- Directed by: Jack Harvey
- Written by: Harry Chandlee (intertitles) H. T. Crist Harriet Hinsdale
- Produced by: Plaza Pictures
- Starring: Priscilla Moran William V. Mong
- Cinematography: L. William O'Connell
- Edited by: Harry Chandlee
- Distributed by: Irwin Exchanges
- Release date: June 7, 1928;
- Running time: 6 reels
- Country: United States
- Language: Silent (English intertitles)

= No Babies Wanted =

1928 film

No Babies Wanted is a 1928 silent film domestic drama directed by Jack Harvey, released under the alternative title The Baby Mother. It starred child actress Priscilla Moran (b. 1917) and seasoned silent veteran William V. Mong as her grandfather.

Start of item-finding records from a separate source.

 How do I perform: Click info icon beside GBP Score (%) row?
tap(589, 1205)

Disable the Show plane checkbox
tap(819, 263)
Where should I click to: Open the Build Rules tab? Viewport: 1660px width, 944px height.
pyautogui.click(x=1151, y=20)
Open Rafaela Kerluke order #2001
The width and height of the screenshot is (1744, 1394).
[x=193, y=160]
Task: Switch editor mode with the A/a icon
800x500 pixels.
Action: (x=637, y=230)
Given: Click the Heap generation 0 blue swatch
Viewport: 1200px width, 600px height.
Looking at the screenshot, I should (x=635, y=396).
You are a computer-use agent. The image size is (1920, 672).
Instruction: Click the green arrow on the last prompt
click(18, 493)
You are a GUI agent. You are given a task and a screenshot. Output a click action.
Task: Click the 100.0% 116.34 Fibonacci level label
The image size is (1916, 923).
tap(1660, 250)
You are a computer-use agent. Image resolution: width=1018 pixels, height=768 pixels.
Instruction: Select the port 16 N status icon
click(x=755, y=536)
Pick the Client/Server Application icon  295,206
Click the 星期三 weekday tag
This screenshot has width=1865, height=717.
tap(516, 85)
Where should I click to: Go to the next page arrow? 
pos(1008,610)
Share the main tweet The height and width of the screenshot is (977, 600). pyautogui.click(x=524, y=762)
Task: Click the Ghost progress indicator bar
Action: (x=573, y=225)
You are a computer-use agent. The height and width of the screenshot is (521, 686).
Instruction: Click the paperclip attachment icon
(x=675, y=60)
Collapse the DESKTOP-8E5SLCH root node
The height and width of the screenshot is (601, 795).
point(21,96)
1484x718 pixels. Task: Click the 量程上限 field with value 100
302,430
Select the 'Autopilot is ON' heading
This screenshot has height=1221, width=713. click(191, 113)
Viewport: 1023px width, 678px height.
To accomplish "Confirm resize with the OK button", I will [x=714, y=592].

It is preserved at the Library of Congress.

==Cast==
- Priscilla Moran - Patsy O'Day
- William V. Mong - Michael O'Day
- Dorothy Devore - Martha Whitney
- Emily Fitzroy - Landlady, 'Old Ironsides'
- Cissy Fitzgerald - Woman from Orphanage
- John Richard Butler - The Baby

==Plot==

Michael O'Day, an elderly man, and his 8-year-old granddaughter Patsy, adopt an abandoned baby left on their doorstep. When Michael is injured and hospitalized, Patsy struggles to care for the infant while protecting it from a harsh landlady who enforces strict "no babies" rules in the building and the threat of an orphanage.